Perhaps the argument can be made that, today, we have far too few peak experiences to savor. We’re being told not to shave off the peak, and we’re saying, “Like, what peak might you be referring to?”

Such a dilemma points to our inability to see the luminous, the glorious, the holy and the sacred in the world around us, in the mess and mundane of our lives. Why is it that we do not see the holiness of the moment when:

A child crawls into your lap for a story?

The strains of the music that moves you floods your soul?

You take a stand for justice in the chambers of city hall, the county commissioners or the school board?

You take time to pray?

You open the pages of Scripture to read and study?

You come through disagreements holding the charter of forgiveness and reconciliation?

You pray for the sick in a hospital room?

You awaken to a sunrise?

You sip that first cup of morning Joe?

We spend too much time cursing the profane, mundane, and secular nature of our world. We spend too little time transforming the secular into the sacred, the mundane into the momentous.

 

I enjoyed a peak experience while on vacation in Colorado a couple of weeks ago.  My son and I hiked up to Black Lake, an absolutely gorgeous spot in Rocky Mountain National Park.  The first part of the trail, which leads to Alberta Falls, was crowded with hikers.  Then it began to thin out as we continued on to Mills Lake.  By the time we finally reached Black Lake, we were alone.

As I sat atop a boulder at the base of a noisy waterfall at the far end of the lake eating my lunch, I took in the panoramic beauty of a glistening lake surrounded by jagged mountains.  I watched Hamilton as he clambered across some rocks and slid down a snowbank several times for fun.  I washed my hands and face in the cold, refreshing water.  And I thought, “Wow, God, nice piece of work here – well done.”

So, what’s your transfiguration, your peak experience? And what are you doing to preserve it? James McGinnis made a point of inviting each of his children, when they were young, to identify a special outdoor prayer place in a large city park. Then, on the eve of significant religious days – a first communion or confirmation – he or his wife would take the child to his or her place for prayerful reflection on the event. “More than just another religion class,” reflects McGinnis, “this was a moment of communion between us as parent and child, between us as followers of Jesus, between each of us and God, and each of us with creation.”

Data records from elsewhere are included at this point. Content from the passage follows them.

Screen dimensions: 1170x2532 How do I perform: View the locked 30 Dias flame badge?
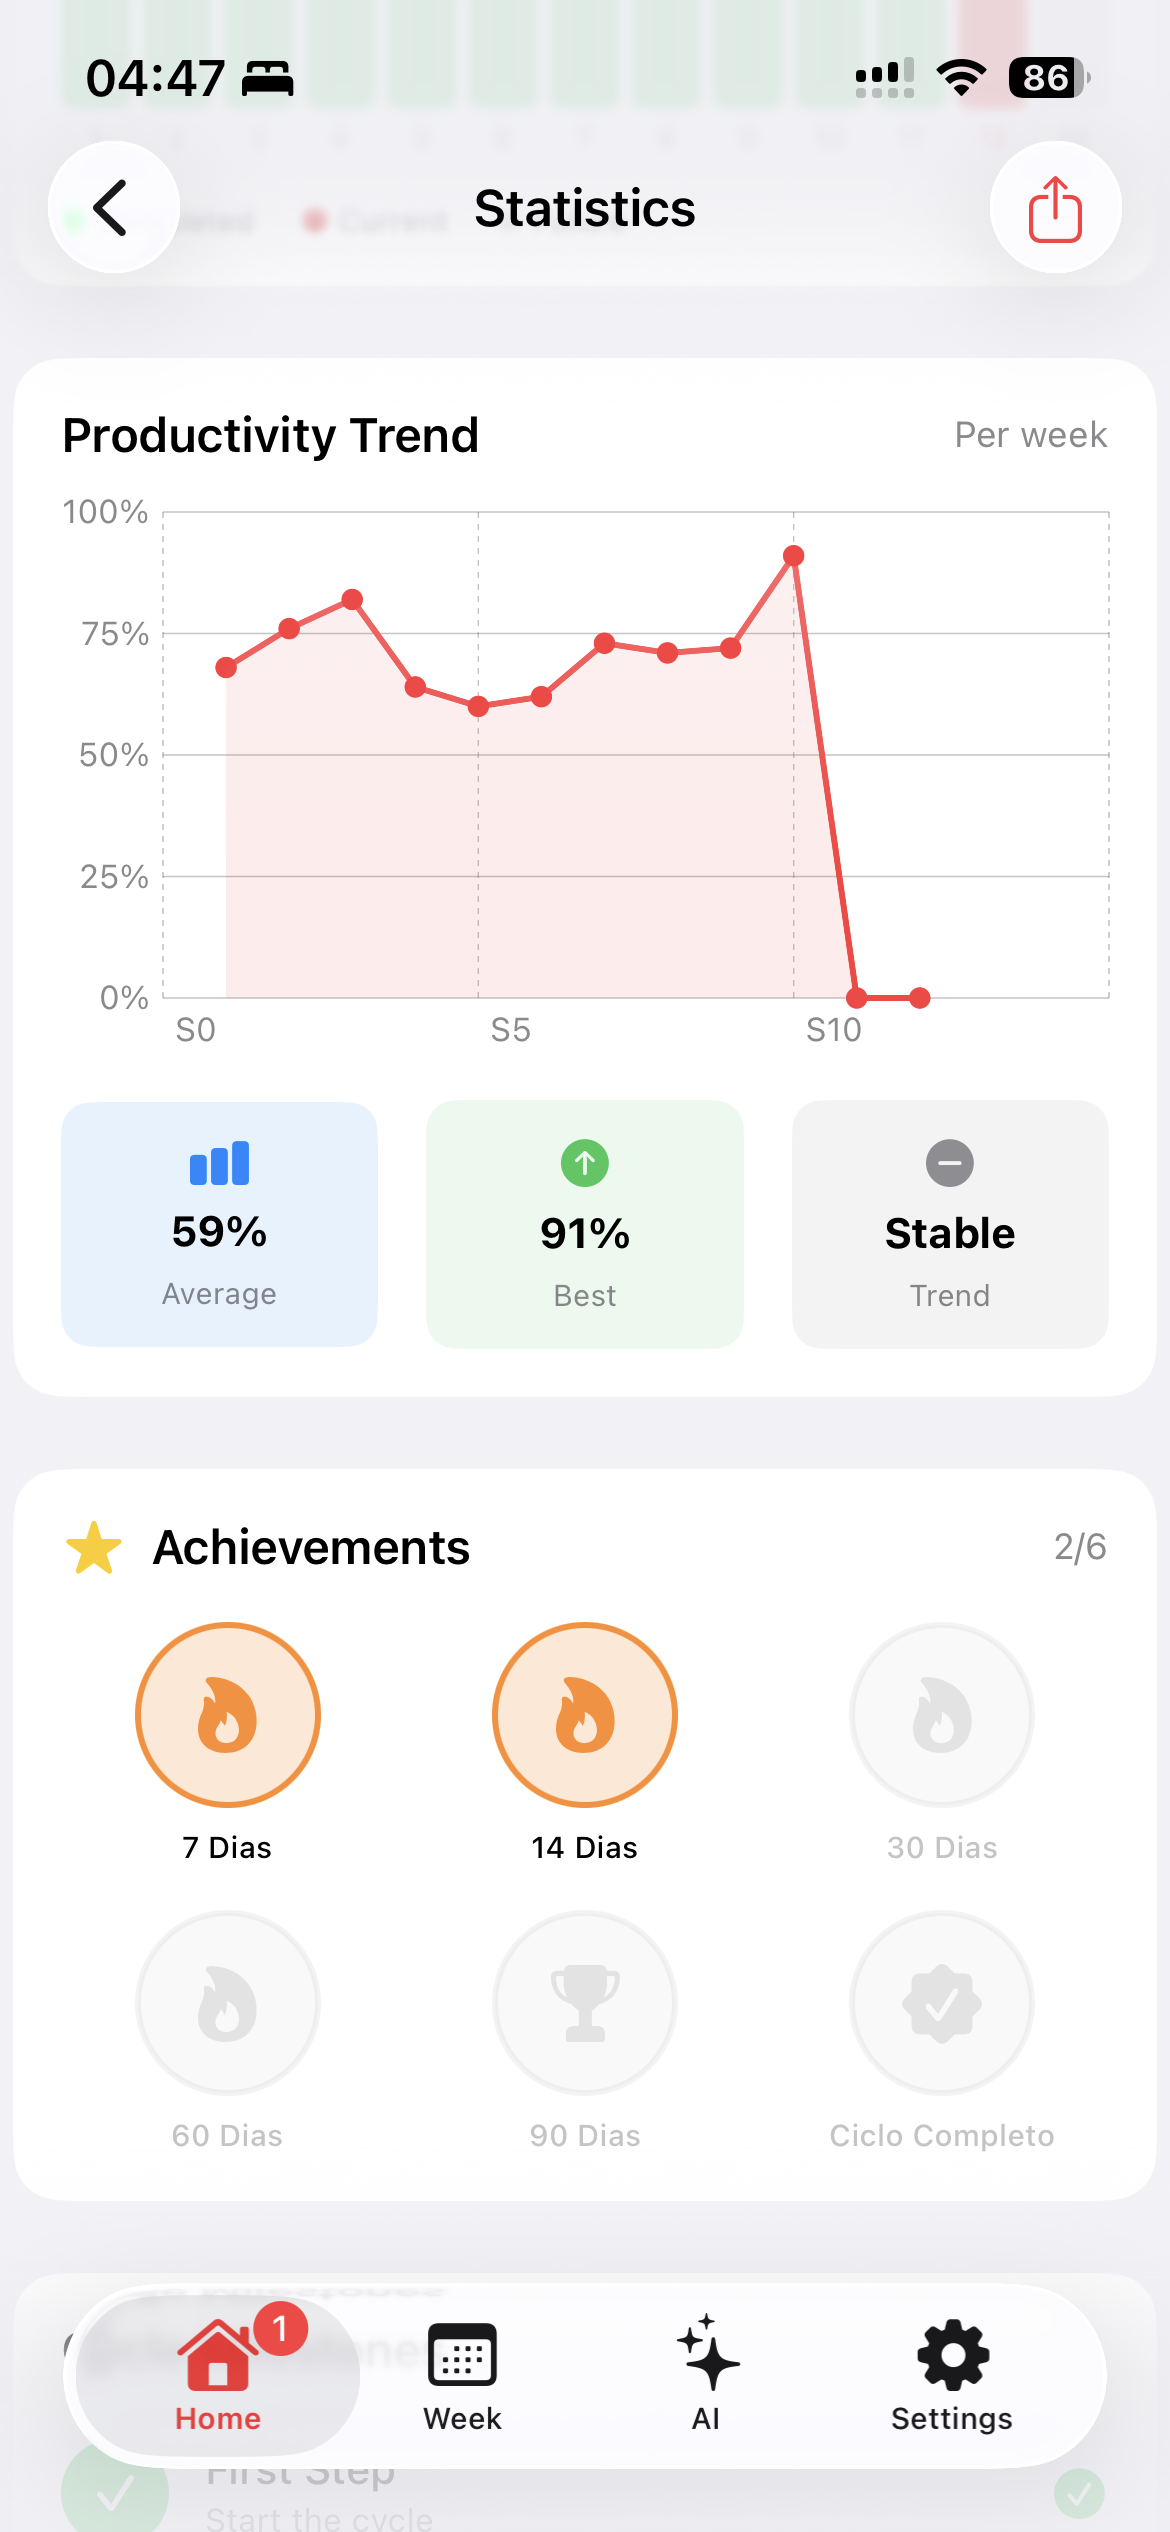[x=941, y=1714]
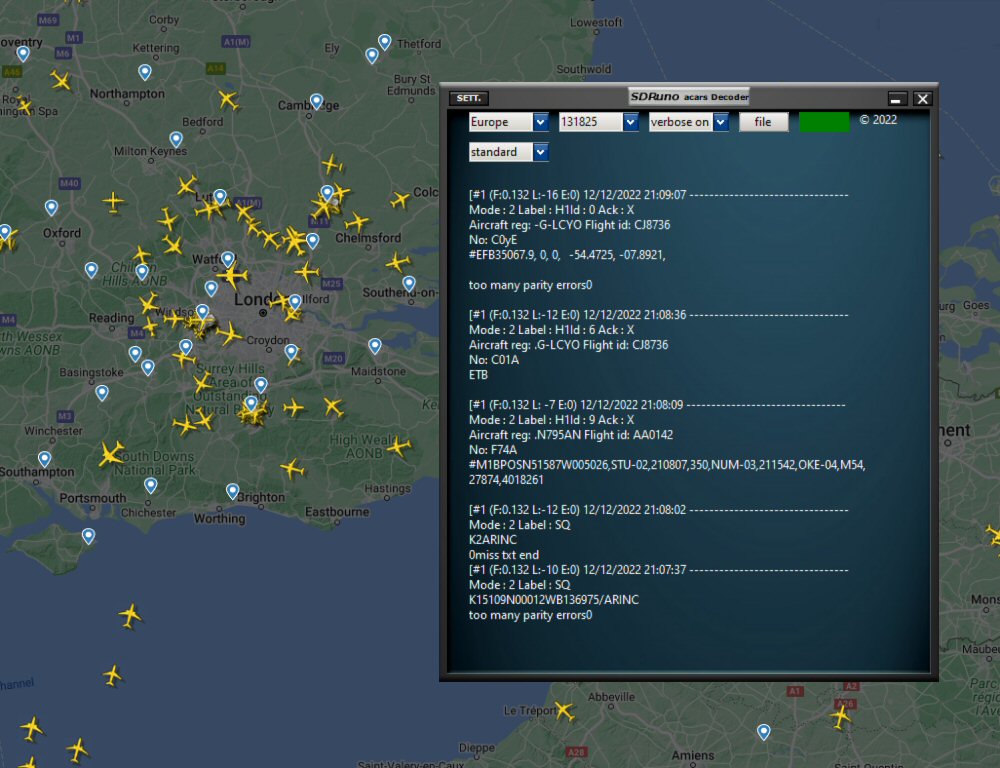
Task: Select the airplane icon near Bedford
Action: click(229, 100)
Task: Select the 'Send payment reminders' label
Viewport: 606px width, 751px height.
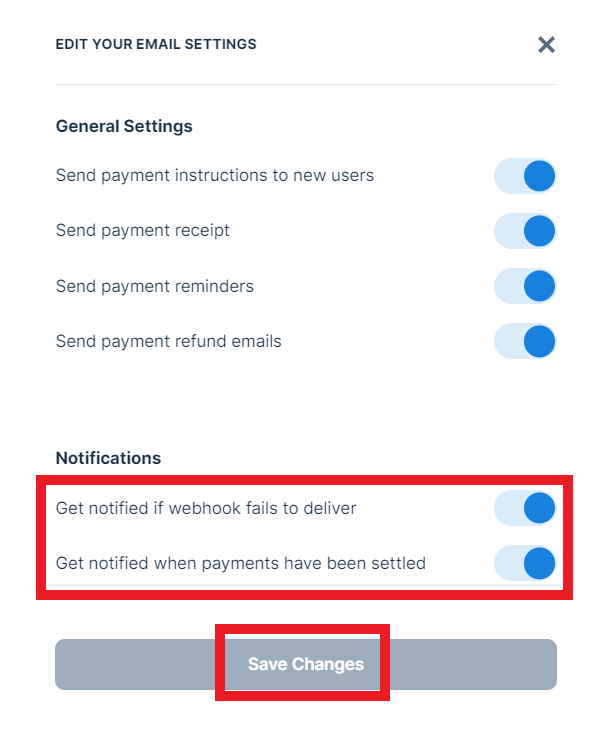Action: coord(155,286)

Unfortunately, emotional, experiential mountaintop events are not part of our spiritual landscape. We prefer to stay in our comfortable, climate-controlled, monotonous valleys.

Or we shave off our spiritual mountains and turn them into flat tops, preferring to mine them for our own purposes.

Well, shave off the summit if you will, but you’ll have nothing left but a flat top future.

There was a Christian fellow who lived in the southern part of China and was a rice farmer. His farm was located in the middle of a mountain. In time of drought he used a water wheel, worked manually by a treadmill, to lift water from an irrigation stream into his field.

His neighbor had two fields below his. One night his neighbor made a breach in the retaining bank and drained off all the water from the Christian’s field into his own two fields. When the Christian noticed the breach he repaired it and filled his field again.

This happened three more times.

Finally he consulted some of his Christian friends and told them what he suspected his neighbor of doing. He said to them, “I’ve tried to be patient, but is it right to continue to be quiet about this?”

After they had prayed together about it, one of them said, “If we only try to do the right thing, then surely we are poor Christians. We have to do something more than that which is right.”

The troubled Christian took these words to heart. The next morning, instead of repairing the breach once again, he first filled his neighbor’s two fields and then in the afternoon he filled his own field.

After that the water stayed in his field. And his neighbor was so amazed at his actions that he began to inquire the reason and in due time he, too, became a Christian.

So, instead of shaving our mountain tops, we might want to consider sharing our peak experiences.  Transfiguration – it’s not just a Bible story.